Opinion
No. 90358
August 20, 1998
Application for Review of the Decision of the District Court of Appeal — Certified Direct Conflict of Decisions Second District — (Lee County) No. 96-04736
Robert A. Butterworth, Attorney General, Robert J. Krauss, Senior Assistant Attorney General, Chief of Criminal Law, and Ronald Napolitano, Assistant Attorney General, Tampa, Florida, for Petitioner
Gary Swyck, pro se, Immokalee, Florida, for Respondent
We have for review the decision in Swyck v. State, 693 So.2d 618 (Fla. 2d DCA 1997), which the district court certified to be in conflict with the opinions in Berry v. State, 684 So.2d 239 (Fla. 1st DCA 1996), Sullivan v. State, 674 So.2d 214 (Fla. 4th DCA 1996), and Chaney v. State, 678 So.2d 880 (Fla. 5th DCA 1996). We have jurisdiction. Art. V, § 3(b)(4), Fla. Const.
Swyck moved to correct his sentence pursuant to Florida Rule of Criminal Procedure 3.800. Specifically, Swyck claimed that he was not properly credited with time spent in jail prior to the imposition of his sentence. The trial court denied the motion on the grounds it was not cognizable under rule 3.800. On appeal the Second District Court of Appeal held that Swyck must be given credit for twelve days he served in the county jail between the time of his arrest and the time he was sentenced.
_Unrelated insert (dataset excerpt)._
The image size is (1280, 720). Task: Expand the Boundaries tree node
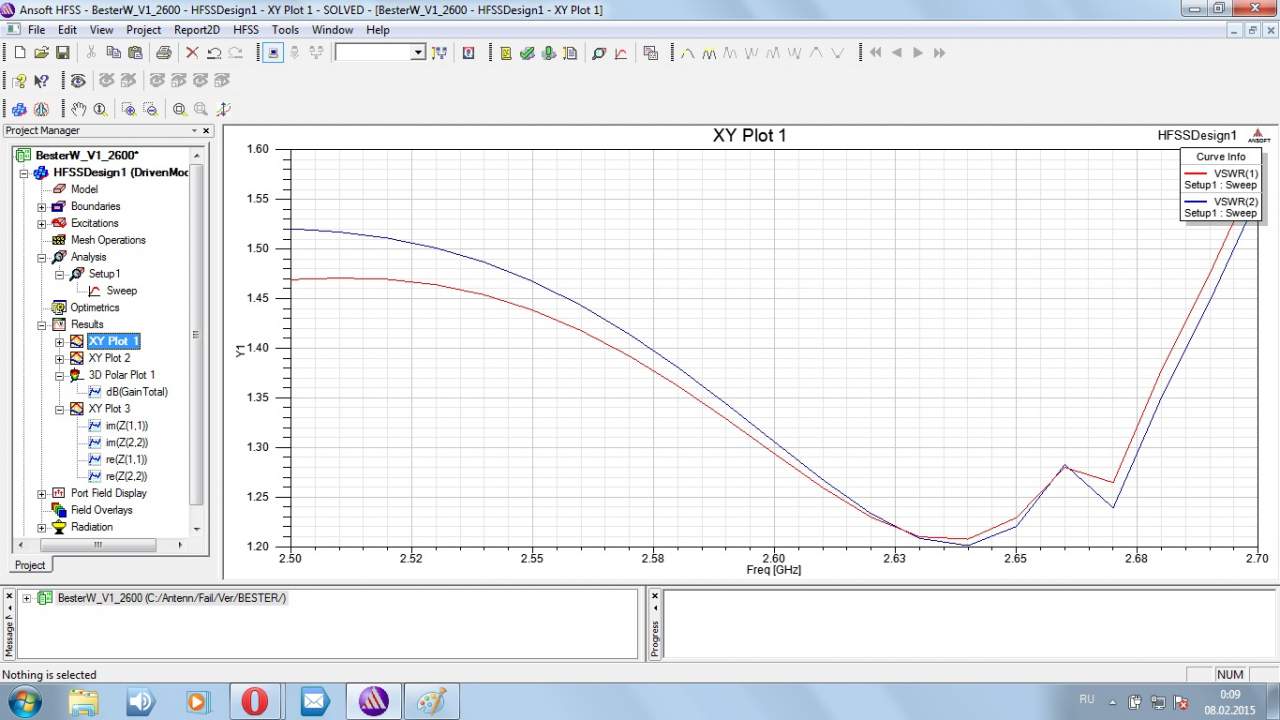click(x=42, y=207)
Swyck, 694 So.2d at 619 . In doing so, the court certified conflict with Berry, Sullivan, and Chaney, which hold that a motion to correct an illegal sentence due to the denial of jail credit cannot be made under rule 3.800 unless the error would result in the defendant serving in excess of the statutory maximum allowed by law.
This Court recently addressed this issue in Mancino v. State, 23 Fla. L. Weekly S 301 (Fla. June 11, 1998), wherein we approved a Second District decision similar to Swyck.
Accordingly, we approve the decision below.
It is so ordered.
HARDING, C.J., and OVERTON, SHAW, KOGAN, WELLS and ANSTEAD, JJ., concur.